> **Tarefas**
A. Nas entradas, substitua "screenshot" por "screen capture" no trecho que vai da linha que contém "You are a GUI" até a linha que contém "Task: Click on", ambas incluídas, e reproduza somente esse trecho sem nenhuma outra alteração.
B. Continue o texto sobre o Difal do ICMS a partir do ponto em que ele termina.

> **Trecho do documento**
##############################

O ano de 2022 iniciou-se movimentado com a publicação, em 5/1/22, da LC 190/22, a qual veio instituir e regulamentar a cobrança do ICMS nas operações e prestações interestaduais destinadas ao consumidor final não contribuinte do imposto.
Trata-se da aguardada regulamentação do diferencial de alíquotas do ICMS, ou Difal, após o julgamento das ADIns 5.464 e 5.469, pelo Supremo Tribunal Federal, bem como da tese de repercussão geral 1.093, fixada no RE 1.287.019, a qual definiu que: "A cobrança do diferencial de alíquota alusiva ao ICMS, conforme introduzido pela emenda EC 87/2015, pressupõe a edição de lei complementar veiculando normas gerais".
A EC 87/15 envolve importantes alterações no artigo 155 da Constitucional Federal, o qual dispõe, em seu parágrafo 2º, sobre a tributação do ICMS.

##############################

> **Entradas apresentadas**
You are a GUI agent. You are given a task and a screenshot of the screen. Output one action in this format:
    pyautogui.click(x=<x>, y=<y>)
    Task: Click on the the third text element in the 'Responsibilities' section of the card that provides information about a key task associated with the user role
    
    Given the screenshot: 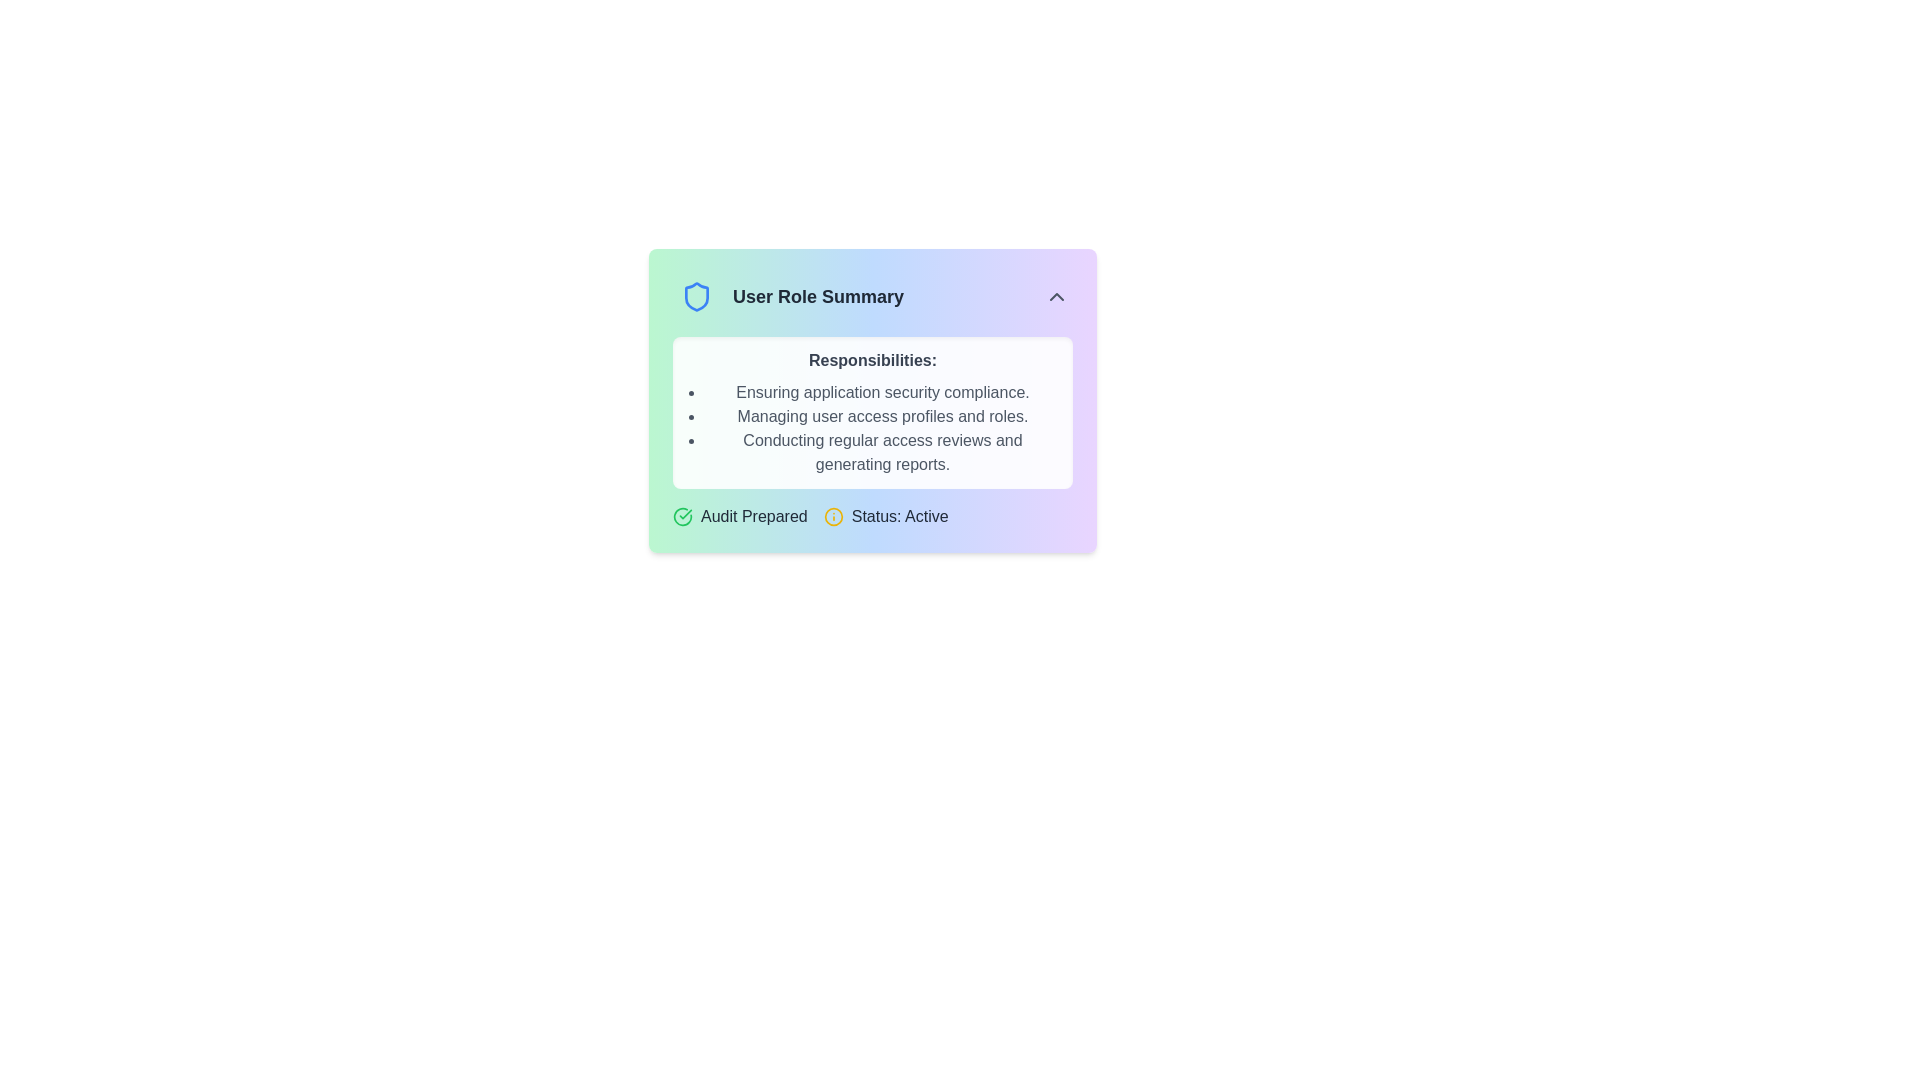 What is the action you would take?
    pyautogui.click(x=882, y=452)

##############################

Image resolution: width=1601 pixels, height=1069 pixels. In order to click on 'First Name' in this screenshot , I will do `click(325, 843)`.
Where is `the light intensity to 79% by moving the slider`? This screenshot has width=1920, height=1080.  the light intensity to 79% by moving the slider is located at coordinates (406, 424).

##############################

> **Respostas por tarefa**
A.
You are a GUI agent. You are given a task and a screen capture of the screen. Output one action in this format:
    pyautogui.click(x=<x>, y=<y>)
    Task: Click on the the third text element in the 'Responsibilities' section of the card that provides information about a key task associated with the user role

B.
Antes da EC 87/15, o ICMS sobre operações e prestações de serviços interestaduais era de competência do estado de origem. A referida emenda constitucional partilhou a tributação, de forma que o estado de origem passou a ter direito ao ICMS com base na alíquota interestadual e o estado de destino, o diferencial de alíquotas1.
Após a publicação desta Emenda Constitucional, firmou-se o Convênio ICMS 93, de 17/9/15, editado com a finalidade de regulamentar os procedimentos para a cobrança do Difal.
Este convênio foi objeto de questionamento no Supremo Tribunal Federal, por meio das ADIns 5.464 e 5.469, e da Tese de Repercussão Geral 1.093.
A justificativa para se declarar inconstitucional o Convênio ICMS 93/15 está no fato de se ter trazido uma nova relação jurídico-tributária entre o remetente de bem ou serviço e o estado de destino nas operações destinadas a não-contribuintes do ICMS, o que seria matéria reservada a lei complementar, na forma do artigo 146 da Constituição Federal.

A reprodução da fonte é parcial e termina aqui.